I can honestly say that there isn’t anything I dislike about the Beyerdynamic T1s. It’s true that they will reveal a poor DAC, amp or recording and may sound harsh as a result (more so with a poor DAC or amp than poor recordings), but this is more because they are true to the source rather than them being flawed and difficult to drive. They also do seem to pair really well with tube amplification because of the smoother presentation, but I have also enjoyed them from solid state amps like the Audio-gd NFB-5.2, Aune S2 Panda Mk2, and Matrix M-Stage amp, all of which are mid-level at most so it’s not like you have to break the bank on an amp to enjoy the T1s. That said, you will reap major benefits as you upgrade your source units with the T1. As with any top-end headphones, they scale very well with better gear giving outstanding results.

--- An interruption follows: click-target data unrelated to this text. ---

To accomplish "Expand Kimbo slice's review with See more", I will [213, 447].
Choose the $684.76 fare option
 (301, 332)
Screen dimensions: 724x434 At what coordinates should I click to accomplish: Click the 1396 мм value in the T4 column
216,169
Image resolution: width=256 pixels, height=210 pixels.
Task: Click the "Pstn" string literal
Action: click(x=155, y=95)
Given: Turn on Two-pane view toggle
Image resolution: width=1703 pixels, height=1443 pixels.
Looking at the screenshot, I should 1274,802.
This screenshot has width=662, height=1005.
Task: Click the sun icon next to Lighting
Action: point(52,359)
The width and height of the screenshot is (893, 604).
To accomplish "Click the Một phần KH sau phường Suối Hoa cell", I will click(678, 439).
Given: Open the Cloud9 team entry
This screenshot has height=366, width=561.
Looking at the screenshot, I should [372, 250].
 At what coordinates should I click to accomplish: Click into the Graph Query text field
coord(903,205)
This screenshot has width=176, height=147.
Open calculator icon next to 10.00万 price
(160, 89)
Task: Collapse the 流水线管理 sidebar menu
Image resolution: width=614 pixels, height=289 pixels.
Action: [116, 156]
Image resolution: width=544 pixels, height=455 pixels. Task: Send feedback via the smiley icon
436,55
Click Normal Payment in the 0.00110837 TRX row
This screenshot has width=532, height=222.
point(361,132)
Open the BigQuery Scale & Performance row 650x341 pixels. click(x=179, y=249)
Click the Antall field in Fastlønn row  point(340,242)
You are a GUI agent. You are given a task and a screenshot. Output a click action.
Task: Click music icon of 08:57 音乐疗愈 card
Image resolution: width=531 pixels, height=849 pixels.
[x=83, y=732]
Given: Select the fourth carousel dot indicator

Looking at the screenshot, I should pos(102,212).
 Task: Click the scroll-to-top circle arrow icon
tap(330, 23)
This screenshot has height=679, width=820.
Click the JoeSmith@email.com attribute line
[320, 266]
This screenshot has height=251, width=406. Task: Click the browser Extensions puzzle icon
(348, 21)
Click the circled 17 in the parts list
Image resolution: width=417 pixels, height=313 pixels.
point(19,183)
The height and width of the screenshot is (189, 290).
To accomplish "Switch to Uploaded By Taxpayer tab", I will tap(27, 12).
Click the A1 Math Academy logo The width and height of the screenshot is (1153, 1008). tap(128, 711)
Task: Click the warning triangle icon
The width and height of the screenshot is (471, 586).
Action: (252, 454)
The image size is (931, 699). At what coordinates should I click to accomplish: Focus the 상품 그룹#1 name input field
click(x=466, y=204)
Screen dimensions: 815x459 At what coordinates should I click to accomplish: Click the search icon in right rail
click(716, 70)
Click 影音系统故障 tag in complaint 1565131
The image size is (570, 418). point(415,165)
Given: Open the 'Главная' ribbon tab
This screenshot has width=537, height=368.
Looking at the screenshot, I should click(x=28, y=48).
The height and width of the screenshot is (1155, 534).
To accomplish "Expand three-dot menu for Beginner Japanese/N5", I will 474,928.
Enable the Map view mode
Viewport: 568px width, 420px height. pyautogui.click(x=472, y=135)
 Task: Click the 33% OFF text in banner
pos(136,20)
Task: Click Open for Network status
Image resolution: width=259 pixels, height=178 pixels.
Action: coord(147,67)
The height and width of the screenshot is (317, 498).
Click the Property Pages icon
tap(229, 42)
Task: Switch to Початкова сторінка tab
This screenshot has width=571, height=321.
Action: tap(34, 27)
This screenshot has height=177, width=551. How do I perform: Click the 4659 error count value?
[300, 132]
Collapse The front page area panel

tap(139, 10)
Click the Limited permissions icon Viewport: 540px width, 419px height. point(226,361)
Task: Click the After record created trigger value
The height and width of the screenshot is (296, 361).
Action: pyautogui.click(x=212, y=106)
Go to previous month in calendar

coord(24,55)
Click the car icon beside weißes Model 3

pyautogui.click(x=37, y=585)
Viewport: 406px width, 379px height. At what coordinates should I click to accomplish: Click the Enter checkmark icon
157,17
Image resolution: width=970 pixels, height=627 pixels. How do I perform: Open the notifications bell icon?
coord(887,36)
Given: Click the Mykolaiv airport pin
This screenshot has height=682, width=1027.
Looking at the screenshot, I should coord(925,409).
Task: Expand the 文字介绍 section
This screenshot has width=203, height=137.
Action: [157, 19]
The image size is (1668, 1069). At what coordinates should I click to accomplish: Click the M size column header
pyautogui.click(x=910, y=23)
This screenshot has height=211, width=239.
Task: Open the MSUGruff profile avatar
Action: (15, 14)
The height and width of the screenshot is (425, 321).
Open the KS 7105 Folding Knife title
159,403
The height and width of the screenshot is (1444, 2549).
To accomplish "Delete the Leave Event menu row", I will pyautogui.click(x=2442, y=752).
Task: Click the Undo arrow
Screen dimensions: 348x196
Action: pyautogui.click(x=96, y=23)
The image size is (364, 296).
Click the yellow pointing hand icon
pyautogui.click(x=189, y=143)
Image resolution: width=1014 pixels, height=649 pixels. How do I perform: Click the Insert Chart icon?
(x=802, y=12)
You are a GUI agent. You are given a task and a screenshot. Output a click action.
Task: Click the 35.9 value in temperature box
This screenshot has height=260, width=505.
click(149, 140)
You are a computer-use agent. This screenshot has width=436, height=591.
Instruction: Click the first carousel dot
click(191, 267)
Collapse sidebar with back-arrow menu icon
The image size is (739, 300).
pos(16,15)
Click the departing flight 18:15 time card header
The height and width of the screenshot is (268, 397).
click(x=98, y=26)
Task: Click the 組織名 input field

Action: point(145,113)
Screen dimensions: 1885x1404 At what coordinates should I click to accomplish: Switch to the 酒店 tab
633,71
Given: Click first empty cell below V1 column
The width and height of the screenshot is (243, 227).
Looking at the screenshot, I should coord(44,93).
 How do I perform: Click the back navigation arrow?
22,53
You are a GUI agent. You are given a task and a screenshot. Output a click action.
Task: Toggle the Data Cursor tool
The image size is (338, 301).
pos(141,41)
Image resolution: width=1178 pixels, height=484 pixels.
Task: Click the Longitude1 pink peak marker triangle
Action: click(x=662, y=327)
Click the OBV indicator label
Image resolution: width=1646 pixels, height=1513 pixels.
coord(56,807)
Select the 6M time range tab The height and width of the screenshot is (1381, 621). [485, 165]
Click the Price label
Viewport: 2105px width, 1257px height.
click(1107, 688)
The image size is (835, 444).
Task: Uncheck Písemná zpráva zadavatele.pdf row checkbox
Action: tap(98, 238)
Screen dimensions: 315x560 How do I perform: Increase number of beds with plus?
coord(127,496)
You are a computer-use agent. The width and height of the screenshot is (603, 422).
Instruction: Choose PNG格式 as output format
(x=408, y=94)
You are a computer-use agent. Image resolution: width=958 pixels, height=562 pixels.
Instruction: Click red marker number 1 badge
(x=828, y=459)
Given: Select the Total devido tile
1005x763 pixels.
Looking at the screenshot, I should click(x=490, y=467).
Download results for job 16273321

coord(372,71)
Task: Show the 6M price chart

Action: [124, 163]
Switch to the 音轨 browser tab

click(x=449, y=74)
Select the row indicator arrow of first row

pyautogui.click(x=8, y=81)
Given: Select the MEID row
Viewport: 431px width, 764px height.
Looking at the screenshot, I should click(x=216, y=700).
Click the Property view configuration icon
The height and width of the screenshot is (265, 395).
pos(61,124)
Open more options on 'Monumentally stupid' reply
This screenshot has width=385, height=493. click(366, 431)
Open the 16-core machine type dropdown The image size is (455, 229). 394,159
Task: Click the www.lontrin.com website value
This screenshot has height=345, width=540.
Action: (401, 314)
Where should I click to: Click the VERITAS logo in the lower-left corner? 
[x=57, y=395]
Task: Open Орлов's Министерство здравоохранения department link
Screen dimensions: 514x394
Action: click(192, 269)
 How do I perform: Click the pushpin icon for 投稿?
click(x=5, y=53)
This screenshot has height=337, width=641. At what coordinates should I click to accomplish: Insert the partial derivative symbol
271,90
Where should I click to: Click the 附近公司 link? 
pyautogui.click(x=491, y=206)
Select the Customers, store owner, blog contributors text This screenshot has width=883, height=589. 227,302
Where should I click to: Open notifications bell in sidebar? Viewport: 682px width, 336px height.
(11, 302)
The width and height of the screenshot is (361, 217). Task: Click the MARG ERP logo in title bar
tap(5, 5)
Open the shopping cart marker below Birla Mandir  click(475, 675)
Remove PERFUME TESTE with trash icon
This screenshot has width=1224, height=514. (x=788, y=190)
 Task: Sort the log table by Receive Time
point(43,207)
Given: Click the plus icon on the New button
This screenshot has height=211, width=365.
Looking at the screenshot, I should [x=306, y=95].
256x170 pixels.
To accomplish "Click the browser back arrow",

I am yet to find a track or genre that doesn’t sound great on the T1s and I know from much discussion on Head-fi’s T1 thread that I’m not alone in that regard. To me, these could be the ultimate all-rounder flagship. Other headphones like the LCD-2, HD800s, etc. may do certain things better, but I doubt you’ll find a headphone that does anything better (without possibly getting into electrostatic territory which I can’t comment on).
There are a number of mods around for the T1 including mods using felt, cotton wool, and acoustic foam inside the earcups to dampen some of the treble. I experimented with the felt mod when I first received the T1s, but every version I tried resulted in tamed highs, but a reduced soundstage and a loss of something magic about the T1s. I kept feeling like they were good with the mod, but exceptional and addictive without the mod.
I haven’t exhausted all options so I’m not discounting the possible benefits of some of the other mods discussed, but the best things I found to maximise the T1′s performance are a good system including a good USB cable (if using computer audio), a good DAC, and a nice amp (tube or solid state, but my preference is towards tube).